▸ What you should do
Starting from the first line below, repeat the data exactly through to the last.
___ Supplied records ___
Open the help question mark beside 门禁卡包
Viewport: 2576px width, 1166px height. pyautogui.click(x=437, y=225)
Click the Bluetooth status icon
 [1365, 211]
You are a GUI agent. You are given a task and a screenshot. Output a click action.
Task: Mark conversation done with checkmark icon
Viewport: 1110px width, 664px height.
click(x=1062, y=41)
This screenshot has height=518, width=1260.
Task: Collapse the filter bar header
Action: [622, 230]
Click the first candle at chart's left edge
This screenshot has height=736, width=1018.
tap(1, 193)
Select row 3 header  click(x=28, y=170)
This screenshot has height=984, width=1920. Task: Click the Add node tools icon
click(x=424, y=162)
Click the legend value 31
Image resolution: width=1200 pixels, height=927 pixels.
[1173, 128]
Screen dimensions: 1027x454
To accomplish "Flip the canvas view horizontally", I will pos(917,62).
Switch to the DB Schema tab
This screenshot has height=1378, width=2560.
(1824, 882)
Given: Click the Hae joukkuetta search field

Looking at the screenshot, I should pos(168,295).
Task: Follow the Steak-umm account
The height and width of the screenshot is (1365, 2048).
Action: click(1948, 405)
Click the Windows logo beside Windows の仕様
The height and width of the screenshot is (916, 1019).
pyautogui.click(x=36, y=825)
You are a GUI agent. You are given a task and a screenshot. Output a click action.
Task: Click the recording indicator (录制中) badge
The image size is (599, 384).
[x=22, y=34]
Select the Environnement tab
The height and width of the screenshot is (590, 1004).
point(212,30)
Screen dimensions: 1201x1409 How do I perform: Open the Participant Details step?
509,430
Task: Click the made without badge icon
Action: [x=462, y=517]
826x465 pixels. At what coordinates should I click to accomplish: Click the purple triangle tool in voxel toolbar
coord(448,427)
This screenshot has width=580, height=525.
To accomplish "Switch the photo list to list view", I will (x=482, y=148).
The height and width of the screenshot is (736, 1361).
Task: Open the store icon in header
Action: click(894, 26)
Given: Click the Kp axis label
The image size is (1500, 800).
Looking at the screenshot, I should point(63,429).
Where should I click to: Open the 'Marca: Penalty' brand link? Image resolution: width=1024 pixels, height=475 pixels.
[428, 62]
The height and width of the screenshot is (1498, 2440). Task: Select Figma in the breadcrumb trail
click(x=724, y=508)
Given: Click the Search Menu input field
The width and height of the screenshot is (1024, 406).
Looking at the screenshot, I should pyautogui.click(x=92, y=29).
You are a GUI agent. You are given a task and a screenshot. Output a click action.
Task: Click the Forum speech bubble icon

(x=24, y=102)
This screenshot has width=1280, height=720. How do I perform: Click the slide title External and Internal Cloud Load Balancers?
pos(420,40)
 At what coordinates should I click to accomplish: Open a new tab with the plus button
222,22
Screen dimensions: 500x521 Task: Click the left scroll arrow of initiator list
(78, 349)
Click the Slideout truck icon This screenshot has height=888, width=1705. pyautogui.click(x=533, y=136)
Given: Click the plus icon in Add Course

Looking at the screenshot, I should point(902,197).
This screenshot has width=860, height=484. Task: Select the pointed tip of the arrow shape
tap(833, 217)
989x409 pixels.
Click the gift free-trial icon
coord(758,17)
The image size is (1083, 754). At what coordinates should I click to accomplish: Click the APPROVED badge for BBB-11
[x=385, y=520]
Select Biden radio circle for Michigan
___
▸ Response for this exercise
Open the help question mark beside 门禁卡包
Viewport: 2576px width, 1166px height. pyautogui.click(x=437, y=225)
Click the Bluetooth status icon
 [1365, 211]
You are a GUI agent. You are given a task and a screenshot. Output a click action.
Task: Mark conversation done with checkmark icon
Viewport: 1110px width, 664px height.
click(x=1062, y=41)
This screenshot has height=518, width=1260.
Task: Collapse the filter bar header
Action: [622, 230]
Click the first candle at chart's left edge
This screenshot has height=736, width=1018.
tap(1, 193)
Select row 3 header  click(x=28, y=170)
This screenshot has height=984, width=1920. Task: Click the Add node tools icon
click(x=424, y=162)
Click the legend value 31
Image resolution: width=1200 pixels, height=927 pixels.
[1173, 128]
Screen dimensions: 1027x454
To accomplish "Flip the canvas view horizontally", I will pos(917,62).
Switch to the DB Schema tab
This screenshot has height=1378, width=2560.
(1824, 882)
Given: Click the Hae joukkuetta search field

Looking at the screenshot, I should pos(168,295).
Task: Follow the Steak-umm account
The height and width of the screenshot is (1365, 2048).
Action: click(1948, 405)
Click the Windows logo beside Windows の仕様
The height and width of the screenshot is (916, 1019).
pyautogui.click(x=36, y=825)
You are a GUI agent. You are given a task and a screenshot. Output a click action.
Task: Click the recording indicator (录制中) badge
The image size is (599, 384).
[x=22, y=34]
Select the Environnement tab
The height and width of the screenshot is (590, 1004).
point(212,30)
Screen dimensions: 1201x1409 How do I perform: Open the Participant Details step?
509,430
Task: Click the made without badge icon
Action: [x=462, y=517]
826x465 pixels. At what coordinates should I click to accomplish: Click the purple triangle tool in voxel toolbar
coord(448,427)
This screenshot has width=580, height=525.
To accomplish "Switch the photo list to list view", I will (x=482, y=148).
The height and width of the screenshot is (736, 1361).
Task: Open the store icon in header
Action: click(894, 26)
Given: Click the Kp axis label
The image size is (1500, 800).
Looking at the screenshot, I should point(63,429).
Where should I click to: Open the 'Marca: Penalty' brand link? Image resolution: width=1024 pixels, height=475 pixels.
[428, 62]
The height and width of the screenshot is (1498, 2440). Task: Select Figma in the breadcrumb trail
click(x=724, y=508)
Given: Click the Search Menu input field
The width and height of the screenshot is (1024, 406).
Looking at the screenshot, I should pyautogui.click(x=92, y=29).
You are a GUI agent. You are given a task and a screenshot. Output a click action.
Task: Click the Forum speech bubble icon

(x=24, y=102)
This screenshot has width=1280, height=720. How do I perform: Click the slide title External and Internal Cloud Load Balancers?
pos(420,40)
 At what coordinates should I click to accomplish: Open a new tab with the plus button
222,22
Screen dimensions: 500x521 Task: Click the left scroll arrow of initiator list
(78, 349)
Click the Slideout truck icon This screenshot has height=888, width=1705. pyautogui.click(x=533, y=136)
Given: Click the plus icon in Add Course

Looking at the screenshot, I should point(902,197).
This screenshot has width=860, height=484. Task: Select the pointed tip of the arrow shape
tap(833, 217)
989x409 pixels.
Click the gift free-trial icon
coord(758,17)
The image size is (1083, 754). At what coordinates should I click to accomplish: Click the APPROVED badge for BBB-11
[x=385, y=520]
Select Biden radio circle for Michigan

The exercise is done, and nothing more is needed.